**Source passage**
------------------------------------

The Kalki Purana (IAST: Kalki purāṇa) is a Vaishnavism-tradition Hindu text about the tenth avatar of Vishnu named Kalki. The Sanskrit text was likely composed in Bengal during an era when the region was being ruled by the Bengal Sultanate or the Mughal Empire. Wendy Doniger dates it to sometime between 1500 CE and 1700 CE. It has a floruit of 1726 CE based on a manuscript discovered in Dhaka, Bangladesh.

Structure

It is not one of the 18 Maha-Puranas (great Puranas), and is counted as an Upapurana or secondary Purana. The extant text exists in many versions, which vary in structure and details. Some do not divide the text into sections and have about 35 chapters. One manuscript comprises three aṃśas (sections) consisting 7 and 21 chapters respectively.

Content

Family lineage of Kali 
The beginning of the Kalki Purana describes Kali's lineage starting with Brahma, his great-great-grandfather, and ending with the birth of his children's children. Instead of being born of poison from the churning of the ocean of milk according to other Hindu texts, he is the product of a long line of incestuous monsters born from Brahma's back. Kali is the great-great-grandson of Lord Brahma. He is the son of Krodha (Anger) and his sister-turned-wife Himsa (Violence). He is the grandson of Dambha (Vanity) and his sister Maya (Illusion). He is the great-grandson of Adharma (Impropriety) and his wife, Mithya (Falsehood). Adharma was originally created from Lord Brahma's back as a Maleen Pataka (a very dark and deadly sinful object). Kali and his family were created by Brahma to hurry the dissolution of the cosmos after the pralaya period was over. When his family takes human form on earth, they further taint the hearts and minds of mankind to bring about the end of Dvapara Yuga and the beginning of Kali Yuga. During the first stage of Kali Yuga, the varnashrama breaks down and God-worship is forsaken by man. All through the second, third, and fourth stages, man forgets the name of god and no longer offers Yajna (offerings) to the Devas.

------------------------------------

**Excerpted records**
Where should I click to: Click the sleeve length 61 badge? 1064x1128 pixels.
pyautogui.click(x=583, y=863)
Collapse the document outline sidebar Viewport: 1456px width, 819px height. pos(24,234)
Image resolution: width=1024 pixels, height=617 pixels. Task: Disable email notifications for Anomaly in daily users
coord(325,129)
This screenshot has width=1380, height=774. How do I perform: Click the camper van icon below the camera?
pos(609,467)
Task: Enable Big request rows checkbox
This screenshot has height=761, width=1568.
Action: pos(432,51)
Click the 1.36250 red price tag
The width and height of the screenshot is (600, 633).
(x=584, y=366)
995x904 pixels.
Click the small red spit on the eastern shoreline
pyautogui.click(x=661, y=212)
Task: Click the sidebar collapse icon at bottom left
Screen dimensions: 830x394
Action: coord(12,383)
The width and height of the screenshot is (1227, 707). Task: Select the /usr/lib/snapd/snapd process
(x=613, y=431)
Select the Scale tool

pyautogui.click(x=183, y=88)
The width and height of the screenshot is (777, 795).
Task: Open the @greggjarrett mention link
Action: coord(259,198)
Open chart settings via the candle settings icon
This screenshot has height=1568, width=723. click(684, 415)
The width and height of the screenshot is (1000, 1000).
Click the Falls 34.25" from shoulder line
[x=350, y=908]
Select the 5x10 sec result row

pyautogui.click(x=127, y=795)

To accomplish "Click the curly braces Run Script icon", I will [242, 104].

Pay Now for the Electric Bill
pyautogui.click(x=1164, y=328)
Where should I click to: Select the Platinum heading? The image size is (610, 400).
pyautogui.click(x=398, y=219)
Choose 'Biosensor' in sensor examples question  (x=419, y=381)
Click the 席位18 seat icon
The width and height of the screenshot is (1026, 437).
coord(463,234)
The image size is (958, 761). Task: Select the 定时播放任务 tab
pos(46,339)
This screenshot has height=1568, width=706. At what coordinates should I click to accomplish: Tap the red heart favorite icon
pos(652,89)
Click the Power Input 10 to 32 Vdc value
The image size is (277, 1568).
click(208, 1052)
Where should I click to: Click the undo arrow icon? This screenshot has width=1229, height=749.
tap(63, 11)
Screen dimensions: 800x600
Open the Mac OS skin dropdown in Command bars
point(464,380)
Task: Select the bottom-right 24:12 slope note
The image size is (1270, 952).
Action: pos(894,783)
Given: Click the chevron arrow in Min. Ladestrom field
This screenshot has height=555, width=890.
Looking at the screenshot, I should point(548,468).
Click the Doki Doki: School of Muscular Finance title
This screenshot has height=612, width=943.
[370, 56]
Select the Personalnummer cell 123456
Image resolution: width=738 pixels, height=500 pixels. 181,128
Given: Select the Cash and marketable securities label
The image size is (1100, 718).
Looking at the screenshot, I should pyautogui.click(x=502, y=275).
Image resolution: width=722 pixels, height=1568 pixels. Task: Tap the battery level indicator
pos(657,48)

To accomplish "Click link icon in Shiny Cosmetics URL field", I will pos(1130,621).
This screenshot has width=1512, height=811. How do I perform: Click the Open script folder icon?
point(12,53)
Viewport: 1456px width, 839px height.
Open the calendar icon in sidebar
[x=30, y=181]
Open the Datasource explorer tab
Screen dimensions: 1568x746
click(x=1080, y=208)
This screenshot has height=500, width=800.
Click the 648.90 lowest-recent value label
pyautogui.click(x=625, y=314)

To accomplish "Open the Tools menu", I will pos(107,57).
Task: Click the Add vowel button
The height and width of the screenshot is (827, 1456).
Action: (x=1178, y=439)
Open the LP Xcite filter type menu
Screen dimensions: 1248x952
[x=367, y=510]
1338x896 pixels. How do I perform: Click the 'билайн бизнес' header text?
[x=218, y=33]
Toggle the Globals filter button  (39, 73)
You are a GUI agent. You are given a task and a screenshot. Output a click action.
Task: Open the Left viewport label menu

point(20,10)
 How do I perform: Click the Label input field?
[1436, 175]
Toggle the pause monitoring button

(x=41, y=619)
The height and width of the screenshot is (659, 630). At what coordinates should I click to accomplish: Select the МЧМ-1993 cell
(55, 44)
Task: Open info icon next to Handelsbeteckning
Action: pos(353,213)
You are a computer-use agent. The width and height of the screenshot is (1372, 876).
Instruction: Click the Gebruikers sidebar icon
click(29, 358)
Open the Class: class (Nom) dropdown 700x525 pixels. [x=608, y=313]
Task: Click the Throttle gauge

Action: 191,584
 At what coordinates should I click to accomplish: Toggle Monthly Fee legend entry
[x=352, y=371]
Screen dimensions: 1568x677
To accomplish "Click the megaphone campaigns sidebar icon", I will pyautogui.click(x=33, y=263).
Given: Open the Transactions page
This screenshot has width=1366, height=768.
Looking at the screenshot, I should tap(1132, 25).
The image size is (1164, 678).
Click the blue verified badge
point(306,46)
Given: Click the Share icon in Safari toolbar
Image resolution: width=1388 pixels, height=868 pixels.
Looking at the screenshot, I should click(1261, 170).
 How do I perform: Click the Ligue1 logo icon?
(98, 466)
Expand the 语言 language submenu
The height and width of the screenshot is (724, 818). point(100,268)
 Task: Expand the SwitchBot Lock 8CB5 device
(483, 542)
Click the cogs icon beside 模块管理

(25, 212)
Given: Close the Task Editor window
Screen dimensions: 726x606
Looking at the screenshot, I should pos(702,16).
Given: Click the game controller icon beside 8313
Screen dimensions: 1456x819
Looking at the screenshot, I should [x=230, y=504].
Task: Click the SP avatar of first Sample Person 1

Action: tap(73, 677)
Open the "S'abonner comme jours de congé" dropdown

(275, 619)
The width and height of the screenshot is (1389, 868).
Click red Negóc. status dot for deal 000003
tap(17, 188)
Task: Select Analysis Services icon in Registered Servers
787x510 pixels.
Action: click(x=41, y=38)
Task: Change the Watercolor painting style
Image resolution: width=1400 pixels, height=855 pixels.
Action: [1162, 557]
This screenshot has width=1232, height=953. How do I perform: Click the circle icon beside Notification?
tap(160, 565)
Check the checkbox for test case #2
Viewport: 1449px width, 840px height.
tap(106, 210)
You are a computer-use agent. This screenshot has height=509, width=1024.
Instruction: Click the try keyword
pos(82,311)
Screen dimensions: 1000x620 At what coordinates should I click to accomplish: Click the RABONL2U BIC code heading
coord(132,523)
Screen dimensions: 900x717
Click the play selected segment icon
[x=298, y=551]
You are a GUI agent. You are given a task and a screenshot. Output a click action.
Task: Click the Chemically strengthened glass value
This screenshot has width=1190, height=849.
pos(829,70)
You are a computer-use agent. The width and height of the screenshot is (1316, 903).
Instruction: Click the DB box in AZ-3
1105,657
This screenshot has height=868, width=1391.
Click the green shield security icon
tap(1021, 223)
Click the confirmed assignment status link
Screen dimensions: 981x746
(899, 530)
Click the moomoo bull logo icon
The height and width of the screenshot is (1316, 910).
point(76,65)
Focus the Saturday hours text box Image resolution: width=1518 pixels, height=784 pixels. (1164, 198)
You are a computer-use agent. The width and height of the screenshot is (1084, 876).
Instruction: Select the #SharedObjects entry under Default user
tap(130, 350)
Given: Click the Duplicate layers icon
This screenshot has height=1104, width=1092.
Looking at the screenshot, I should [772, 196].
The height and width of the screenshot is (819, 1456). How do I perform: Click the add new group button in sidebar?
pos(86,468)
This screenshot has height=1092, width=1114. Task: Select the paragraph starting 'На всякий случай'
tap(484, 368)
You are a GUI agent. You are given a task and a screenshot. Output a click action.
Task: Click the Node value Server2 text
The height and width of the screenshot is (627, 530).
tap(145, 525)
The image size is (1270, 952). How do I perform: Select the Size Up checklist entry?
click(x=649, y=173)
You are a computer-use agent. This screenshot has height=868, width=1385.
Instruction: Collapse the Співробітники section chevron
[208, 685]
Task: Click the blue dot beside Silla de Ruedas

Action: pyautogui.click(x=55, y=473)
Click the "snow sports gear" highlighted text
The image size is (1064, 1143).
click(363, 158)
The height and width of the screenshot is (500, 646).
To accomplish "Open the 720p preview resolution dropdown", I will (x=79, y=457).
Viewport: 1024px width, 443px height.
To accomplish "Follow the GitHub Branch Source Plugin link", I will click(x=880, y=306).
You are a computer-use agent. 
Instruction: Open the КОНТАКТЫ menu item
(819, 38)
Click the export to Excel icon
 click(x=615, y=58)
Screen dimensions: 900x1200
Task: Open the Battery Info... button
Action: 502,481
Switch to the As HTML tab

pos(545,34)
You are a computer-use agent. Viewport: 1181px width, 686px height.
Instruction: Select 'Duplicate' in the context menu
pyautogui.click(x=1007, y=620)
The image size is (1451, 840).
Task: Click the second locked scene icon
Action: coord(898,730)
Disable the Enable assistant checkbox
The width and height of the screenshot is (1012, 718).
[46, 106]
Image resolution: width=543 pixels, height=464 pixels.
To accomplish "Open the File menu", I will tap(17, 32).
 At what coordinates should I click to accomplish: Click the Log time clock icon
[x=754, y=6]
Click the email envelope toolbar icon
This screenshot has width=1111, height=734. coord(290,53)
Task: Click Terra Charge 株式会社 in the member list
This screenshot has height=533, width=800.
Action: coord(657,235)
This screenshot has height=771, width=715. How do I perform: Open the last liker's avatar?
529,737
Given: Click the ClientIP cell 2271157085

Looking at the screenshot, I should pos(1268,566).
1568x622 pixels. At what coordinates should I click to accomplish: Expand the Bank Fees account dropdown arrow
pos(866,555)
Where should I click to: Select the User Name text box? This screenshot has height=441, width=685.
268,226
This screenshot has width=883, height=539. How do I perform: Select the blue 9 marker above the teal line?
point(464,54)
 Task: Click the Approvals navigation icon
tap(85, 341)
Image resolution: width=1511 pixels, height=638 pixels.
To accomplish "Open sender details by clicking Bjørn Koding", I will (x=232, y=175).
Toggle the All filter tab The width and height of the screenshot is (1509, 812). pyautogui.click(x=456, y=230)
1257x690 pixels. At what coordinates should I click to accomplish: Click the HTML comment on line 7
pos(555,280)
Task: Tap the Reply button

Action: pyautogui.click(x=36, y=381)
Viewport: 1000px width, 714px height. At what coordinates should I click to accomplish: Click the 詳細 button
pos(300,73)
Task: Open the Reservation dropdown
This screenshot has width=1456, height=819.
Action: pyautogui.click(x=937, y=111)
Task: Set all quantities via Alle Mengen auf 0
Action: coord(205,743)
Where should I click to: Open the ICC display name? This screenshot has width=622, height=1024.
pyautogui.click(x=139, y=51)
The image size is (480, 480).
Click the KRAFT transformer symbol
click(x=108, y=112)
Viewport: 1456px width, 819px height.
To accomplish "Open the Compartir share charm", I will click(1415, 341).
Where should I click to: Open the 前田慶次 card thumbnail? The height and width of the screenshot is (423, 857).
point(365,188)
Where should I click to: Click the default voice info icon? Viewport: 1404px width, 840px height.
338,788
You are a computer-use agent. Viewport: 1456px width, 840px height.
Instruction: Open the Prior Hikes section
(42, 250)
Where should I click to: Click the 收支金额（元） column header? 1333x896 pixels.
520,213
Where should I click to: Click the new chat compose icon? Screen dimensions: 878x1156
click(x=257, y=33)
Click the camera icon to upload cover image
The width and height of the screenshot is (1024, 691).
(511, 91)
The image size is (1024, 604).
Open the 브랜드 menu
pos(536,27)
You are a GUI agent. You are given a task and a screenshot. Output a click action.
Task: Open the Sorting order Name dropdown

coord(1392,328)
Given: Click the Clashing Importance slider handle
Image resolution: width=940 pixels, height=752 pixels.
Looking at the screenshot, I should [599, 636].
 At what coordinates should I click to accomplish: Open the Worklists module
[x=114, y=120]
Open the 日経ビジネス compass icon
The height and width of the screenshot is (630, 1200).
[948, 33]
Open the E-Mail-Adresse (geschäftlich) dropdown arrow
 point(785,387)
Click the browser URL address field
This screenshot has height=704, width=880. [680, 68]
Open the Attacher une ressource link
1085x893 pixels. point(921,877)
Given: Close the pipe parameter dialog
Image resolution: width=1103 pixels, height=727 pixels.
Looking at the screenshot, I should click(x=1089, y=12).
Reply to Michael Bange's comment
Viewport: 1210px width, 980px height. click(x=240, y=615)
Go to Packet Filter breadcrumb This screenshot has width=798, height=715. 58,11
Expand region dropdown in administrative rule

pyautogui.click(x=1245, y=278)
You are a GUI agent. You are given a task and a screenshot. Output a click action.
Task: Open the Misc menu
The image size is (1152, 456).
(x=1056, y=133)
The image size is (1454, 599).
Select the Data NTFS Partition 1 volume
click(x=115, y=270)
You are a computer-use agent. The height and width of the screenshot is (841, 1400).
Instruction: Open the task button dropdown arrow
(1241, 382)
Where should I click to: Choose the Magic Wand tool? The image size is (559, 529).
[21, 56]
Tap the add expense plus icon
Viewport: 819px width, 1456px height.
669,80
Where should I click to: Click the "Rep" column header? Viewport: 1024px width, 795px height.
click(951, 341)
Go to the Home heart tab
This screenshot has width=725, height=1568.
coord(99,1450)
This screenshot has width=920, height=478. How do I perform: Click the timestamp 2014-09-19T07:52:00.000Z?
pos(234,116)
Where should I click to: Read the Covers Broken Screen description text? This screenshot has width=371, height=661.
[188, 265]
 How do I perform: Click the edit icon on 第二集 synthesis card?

------------------------------------

**Exercise tasks**
a: In the Kalki Purana passage, who are Kali's parents?
b: From the Kalki Purana passage, copy the stretch from "It is not one" through "21 chapters respectively.".
The entries aren't needed for this work.

**Worked answers**
a: Kali is the son of Krodha (Anger) and his sister-turned-wife Himsa (Violence).

b:
It is not one of the 18 Maha-Puranas (great Puranas), and is counted as an Upapurana or secondary Purana. The extant text exists in many versions, which vary in structure and details. Some do not divide the text into sections and have about 35 chapters. One manuscript comprises three aṃśas (sections) consisting 7 and 21 chapters respectively.